Lorsque le soleil lèche de ses rayons les murs de Paris en ce 24 août 1572, l'ambiance déjà particulière des derniers jours a considérablement empiré et la nuit a confiné à l'enfer. Celles et ceux qui voulaient dormir paisiblement n'y sont évidemment pas parvenu, le premier acte d'une tuerie de masse autorisée par le roi a eu lieu et a décimé tous les chefs protestants se trouvant dans la capitale. On comprend leur incrédulité qui est pourtant rapidement pulvérisée à mesure qu'ils constatent les stigmates de telles exactions dans les rues, sur les murs, du fait de traces de sang, de membres traînant ici et là qui convoquent des mouches par une chaleur déjà notable alors qu'il n'est pas neuf heures du matin. Oui, Paris s'st ensanglantée parce qu'il fallait trouver une issue au roi, coincé dans une synthèse impossible pour servir le dessein de Catherine de M2dicis qui croyait pouvoir sceller la réconciliation de deux camps qui ont chacun juré la perte de l'autre depuis près d'une dizaine d'années au motif qu'ils ne pratiquent pas la même religion bien qu'ils soient tout de même chacun chrétiens.
Alors que l'exécution des dignitaires huguenots était devenue inévitable, le duc de Guise à qui l'on a remis les pouvoirs d'y procéder n'y est pas allé de main morte. Si la nuit devait permettre de prendre par surprise les chefs rivaux, le zèle conduit en massacre généralisé de tous les protestants, sans considération d'âge, de sexe ou de rang social dès la nuit. Dès lors, difficile de dormir dans une telle ambiance de carnage qui permet aux parisiens les plus exaltés de se laisser emporter par la peur et la violence quand il ne s'agit pas du pure sauvagerie. Les troubles sont forcément le fait des protestants qui, terrorisés, essayent de survivre et, par réaction, les catholiques se mettent à les poursuivre, pensant agir pour la défense de leur ville. D'ailleurs, c'est parce que beaucoup ont cru que la ville était en danger, les portes ayant été fermées, que le tocsin a sonné à la cloche de l'église Saint-Germain-l'Auxerrois, proche du Louvre, tocsin rapidement repris par d'autres clochers de la ville. Oui vraiment, comment était-il possible de dormir cette nuit là ? Parce que c'est d'une épuration qu'il est question.
Partout, les catholiques décident de supprimer toute personne relevant de la réforme, comme un affront à sa propre religion. Partout, la violence est extrême et le pouvoir royal laisse faire parce que la situation est hors de contrôle. Nous sommes à une époque où il n'y a pas d'armée permanente, seul le prévôt des marchands est en mesure de lever un régiment de milice dans chacune des douze paroisses de Paris soit une compagnie par quartier. Le roi ? Il utilise surtout des mercenaires qu'il paye.

(Entrées relatives aux coordonnées cibles)
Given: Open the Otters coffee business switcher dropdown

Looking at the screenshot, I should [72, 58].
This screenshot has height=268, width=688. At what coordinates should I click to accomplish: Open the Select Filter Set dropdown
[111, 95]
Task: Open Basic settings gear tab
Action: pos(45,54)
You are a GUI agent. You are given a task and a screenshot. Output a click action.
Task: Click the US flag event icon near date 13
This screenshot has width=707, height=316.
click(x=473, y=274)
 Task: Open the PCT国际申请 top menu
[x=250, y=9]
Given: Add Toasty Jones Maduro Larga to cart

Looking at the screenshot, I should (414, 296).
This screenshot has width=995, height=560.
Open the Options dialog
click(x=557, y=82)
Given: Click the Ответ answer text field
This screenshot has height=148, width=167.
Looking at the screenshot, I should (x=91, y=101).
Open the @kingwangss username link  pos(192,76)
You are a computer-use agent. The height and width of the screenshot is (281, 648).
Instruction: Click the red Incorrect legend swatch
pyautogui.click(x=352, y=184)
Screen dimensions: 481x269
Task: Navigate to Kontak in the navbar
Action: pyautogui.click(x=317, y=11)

--

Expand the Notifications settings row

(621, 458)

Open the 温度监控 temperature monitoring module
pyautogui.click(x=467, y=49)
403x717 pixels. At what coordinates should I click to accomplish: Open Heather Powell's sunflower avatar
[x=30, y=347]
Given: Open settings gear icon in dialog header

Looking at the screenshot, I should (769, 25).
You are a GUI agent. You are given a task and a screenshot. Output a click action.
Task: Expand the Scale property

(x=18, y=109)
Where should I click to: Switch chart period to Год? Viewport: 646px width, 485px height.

## [CONSIGNES]
[a] Dans le texte sur le massacre de Paris d'août 1572, à quelle église le tocsin a-t-il d'abord sonné ?
[b] Recopiez, dans le texte sur le massacre de Paris d'août 1572, le passage qui commence par « Partout, les catholiques » et se poursuit jusqu'à « mercenaires qu'il paye. ».
Les enregistrements constituent un matériau indépendant du texte.

## [CORRIGÉ]
[a] À l'église Saint-Germain-l'Auxerrois, proche du Louvre.

[b]
Partout, les catholiques décident de supprimer toute personne relevant de la réforme, comme un affront à sa propre religion. Partout, la violence est extrême et le pouvoir royal laisse faire parce que la situation est hors de contrôle. Nous sommes à une époque où il n'y a pas d'armée permanente, seul le prévôt des marchands est en mesure de lever un régiment de milice dans chacune des douze paroisses de Paris soit une compagnie par quartier. Le roi ? Il utilise surtout des mercenaires qu'il paye.